Hey folks, :love:  :love:  :love: 

Today i finished my bus travelling from Colombo main bus stand to Sabragamuwa University,Belihuloya. :Smile:  Today i understand one thing how beauty my living place.


First i started from Colombo,There was a huge traffic on the afternoon.So the noises and burning weather made me mad. I always love natural things so i hate that travelling even i had my favorite window seat with my favorite playlist for headphones. :Frown: The travelling path changed slowly into rural areas with greenish sights from Hangwalla. From that i started to enjoy the journey.After that every place has mountains with very very cool climate.Wow,i loved it. :love: The City tension are gone with these eye catching views. :running: Really these days the places have a very nice climate. :raincloud:  It was a very cool wind with little bit of rain.If you travel with your own vehicle it will be more fantastic. :Car: The Mountains with clouds,sounding small rivers, fantastic Buddhist statues and temples,farming fields with colorful birds, small ponds with lotus,different type of huge trees and lovely people with road side business.There was a mesmerizing enjoyment i had today.  :Smile: 

So guys if you want to love to experience it take Colombo- Badulla root with evening schedule you really enjoy a perfect road trip. :Thumbs: 

Let me know about your unforgettable bus travelling and Do you love my experience? :feedback please:

----------


## Beacon

> If you travel with your own vehicle it will be more fantastic.

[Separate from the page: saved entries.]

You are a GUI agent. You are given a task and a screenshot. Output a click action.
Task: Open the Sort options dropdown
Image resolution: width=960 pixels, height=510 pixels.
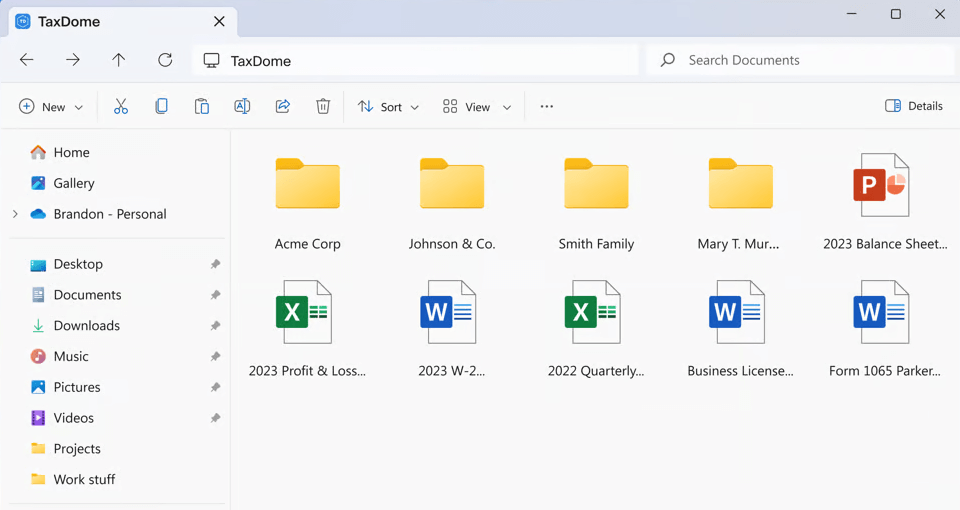click(388, 107)
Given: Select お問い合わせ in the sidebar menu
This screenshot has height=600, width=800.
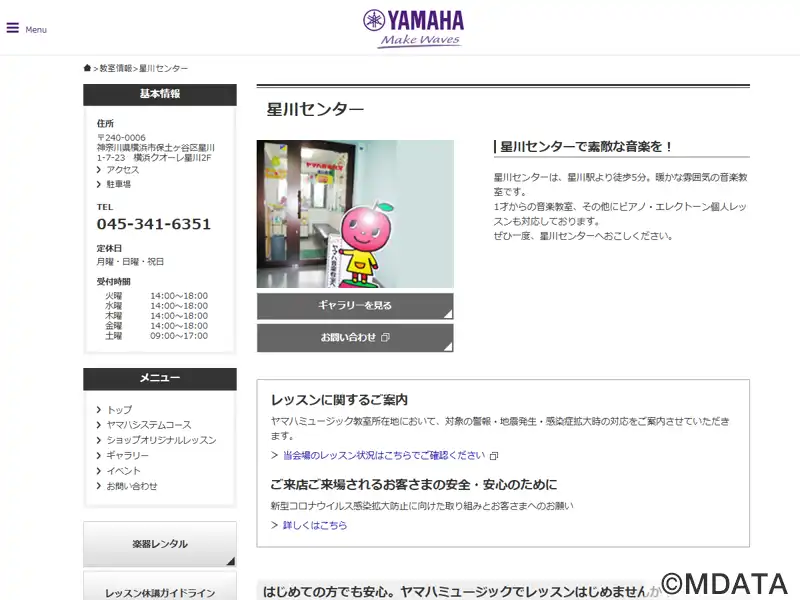Looking at the screenshot, I should [132, 486].
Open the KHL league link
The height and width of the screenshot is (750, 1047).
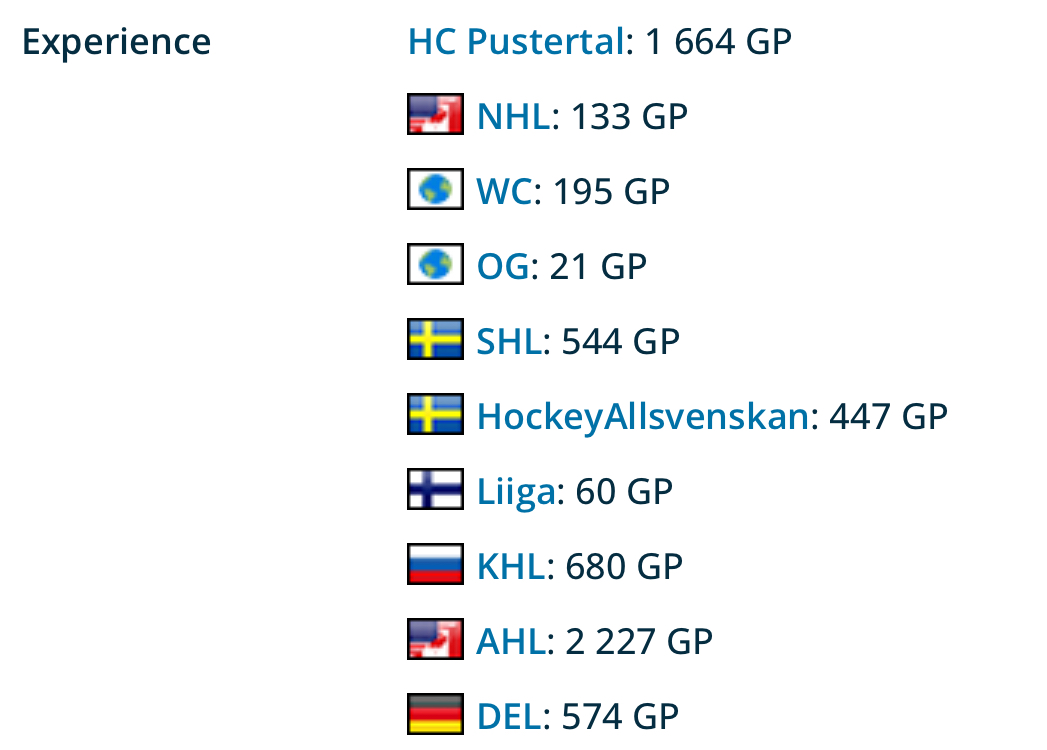[511, 566]
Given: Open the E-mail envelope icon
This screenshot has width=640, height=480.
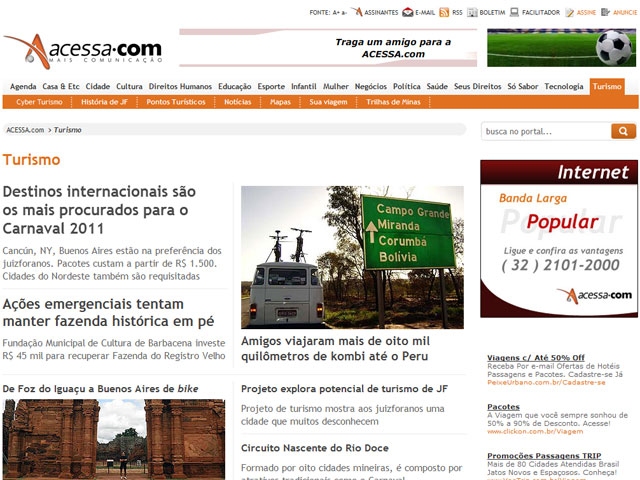Looking at the screenshot, I should pyautogui.click(x=408, y=13).
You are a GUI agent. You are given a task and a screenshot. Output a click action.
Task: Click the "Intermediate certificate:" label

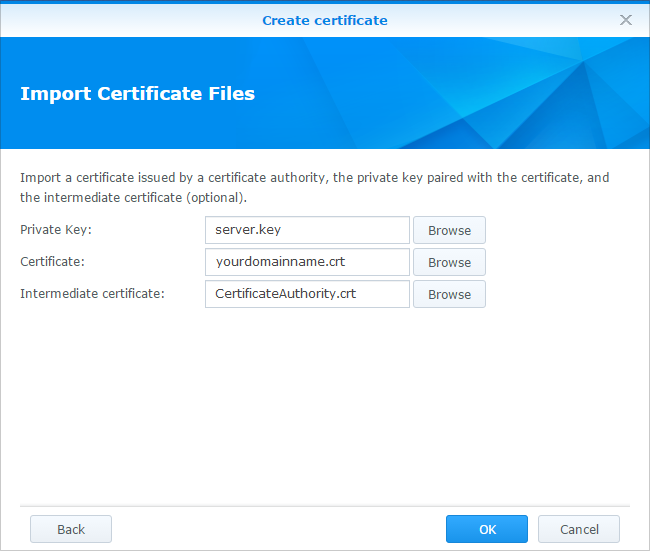91,294
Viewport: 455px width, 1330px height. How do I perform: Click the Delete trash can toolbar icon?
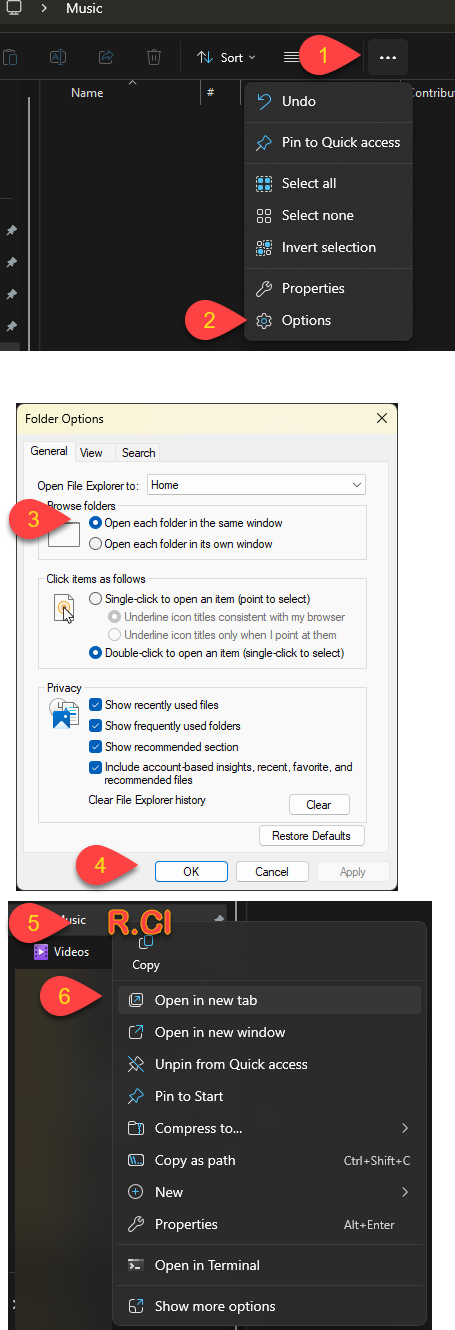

I can guess, who you are pointing here! If you really want to experience the full adventure then best option is motor bikes or SUV! based on my own experience, car's are not really suit for the hill station and beach side. But both motorbike and SUV's are the right choice if you really wanted to go craze with nature  :Smile:

----------


## Medusa

Thank you for your suggestions.It's helpful for us.

----------


## Dhiya

Yes! I travelled to Colombo day before yesterday. Really. Hesitate to travel from my village to that city. Hell and the city are the synonym words for me. I am really hate that burning hot, buildings, noises and smokes. Yes! My village is the best place to live my life happily as much as and can spend my time with the nature.

----------